Thursday, May 30, 2013

We wish to inform you that tomorrow we will be killed…


Genocide in Rwanda, 1994




Rockport History Book Club meeting at the Rockport Public Library
7 p.m., Wednesday, May 29, 2013. Subject: Africa, 1900-2013




Gourevich, Philip, We Wish to Inform You that Tomorrow We Will Be Killed With Our Families: Stories from Rwanda,   1998 New York, NY: Picador; Farrar, Straus and Giroux. 286pp.

            Philip Gourevich followed the killings in Rwanda in 1994 from afar; he began visiting the country in May 1995.
            "We wish to inform you that tomorrow we will be killed with our families" are the first words of a letter from seven Rwandan ministers to the senior minister in the Seventh Day Adventist church in the country.  He was alleged to have encouraged thousands of Tutsis to take refuge in his church, then participated in killing them.

□ □ □ □

## Instruction A
Reproduce the book club post on Rwanda word for word, in its entirety.

## Data entries
□ □ □ □

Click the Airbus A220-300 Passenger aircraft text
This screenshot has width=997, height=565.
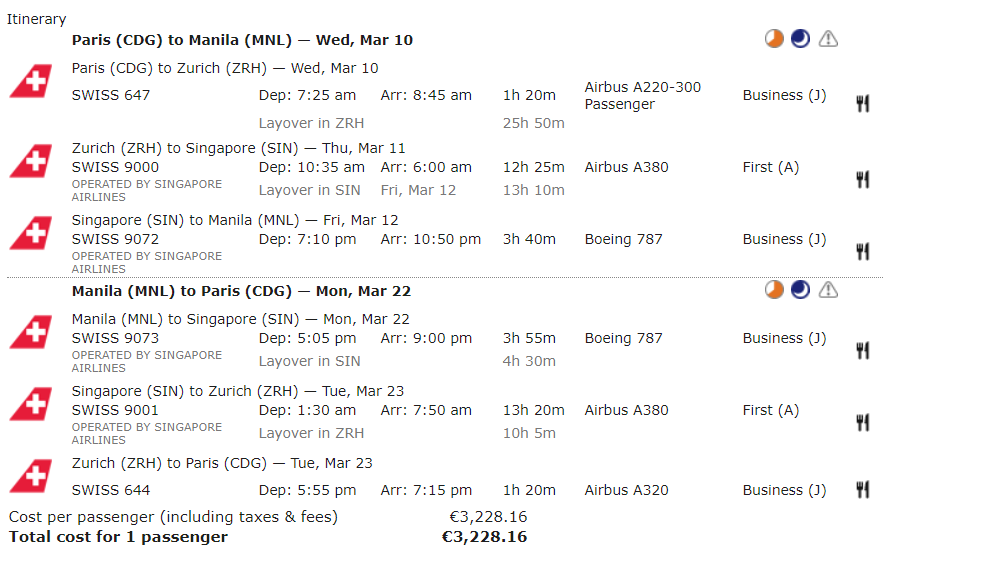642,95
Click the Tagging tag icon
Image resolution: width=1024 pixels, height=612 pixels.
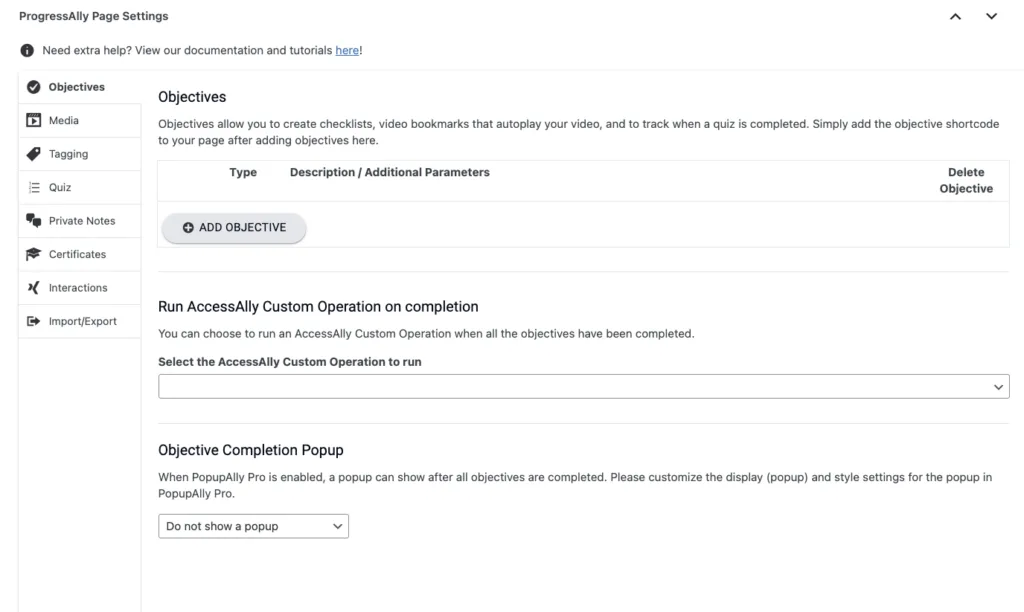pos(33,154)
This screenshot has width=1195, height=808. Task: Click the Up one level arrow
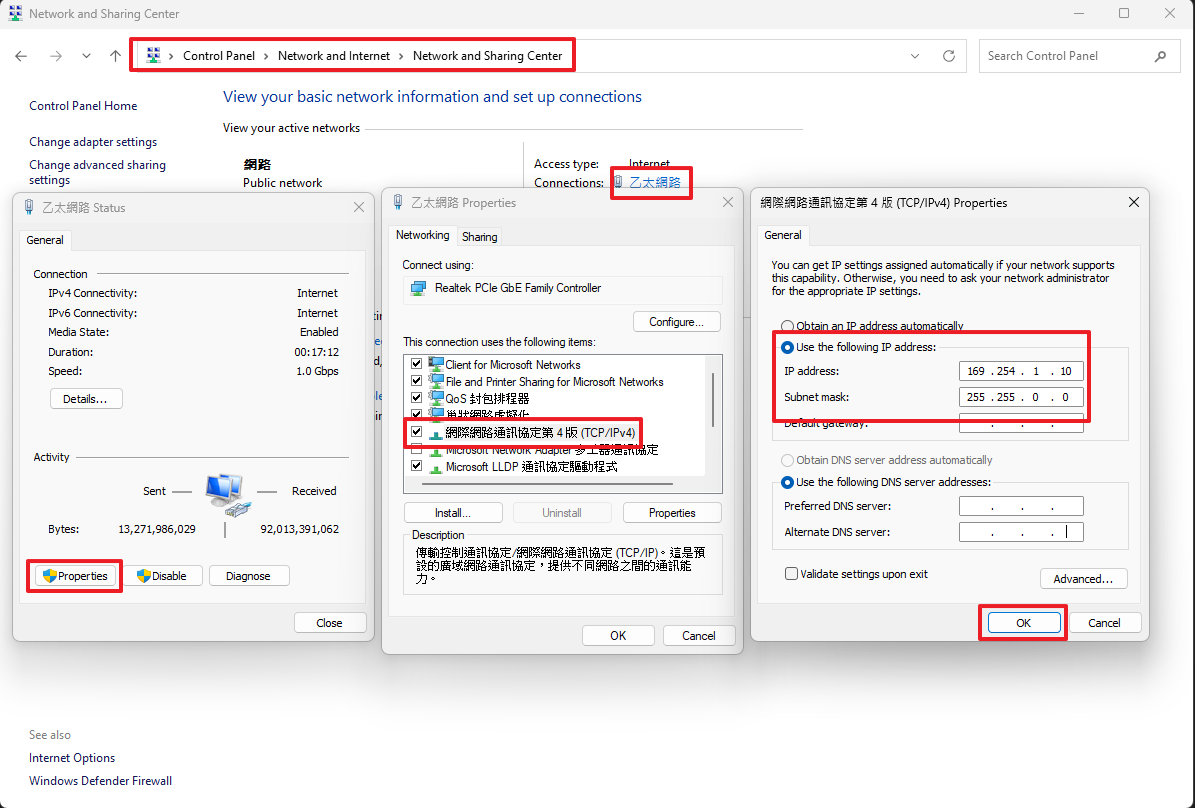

□ □ □ □

## Instruction B
Quote everything in the listing from the line containing "Click the Tagging tag icon" down to the end of the listing, both ends included, and leave the pictures out.

## Answer A
Thursday, May 30, 2013

We wish to inform you that tomorrow we will be killed…


Genocide in Rwanda, 1994




Rockport History Book Club meeting at the Rockport Public Library
7 p.m., Wednesday, May 29, 2013. Subject: Africa, 1900-2013




Gourevich, Philip, We Wish to Inform You that Tomorrow We Will Be Killed With Our Families: Stories from Rwanda,   1998 New York, NY: Picador; Farrar, Straus and Giroux. 286pp.

            Philip Gourevich followed the killings in Rwanda in 1994 from afar; he began visiting the country in May 1995.
            "We wish to inform you that tomorrow we will be killed with our families" are the first words of a letter from seven Rwandan ministers to the senior minister in the Seventh Day Adventist church in the country.  He was alleged to have encouraged thousands of Tutsis to take refuge in his church, then participated in killing them.

## Answer B
Click the Tagging tag icon
Image resolution: width=1024 pixels, height=612 pixels.
pos(33,154)
This screenshot has width=1195, height=808. Task: Click the Up one level arrow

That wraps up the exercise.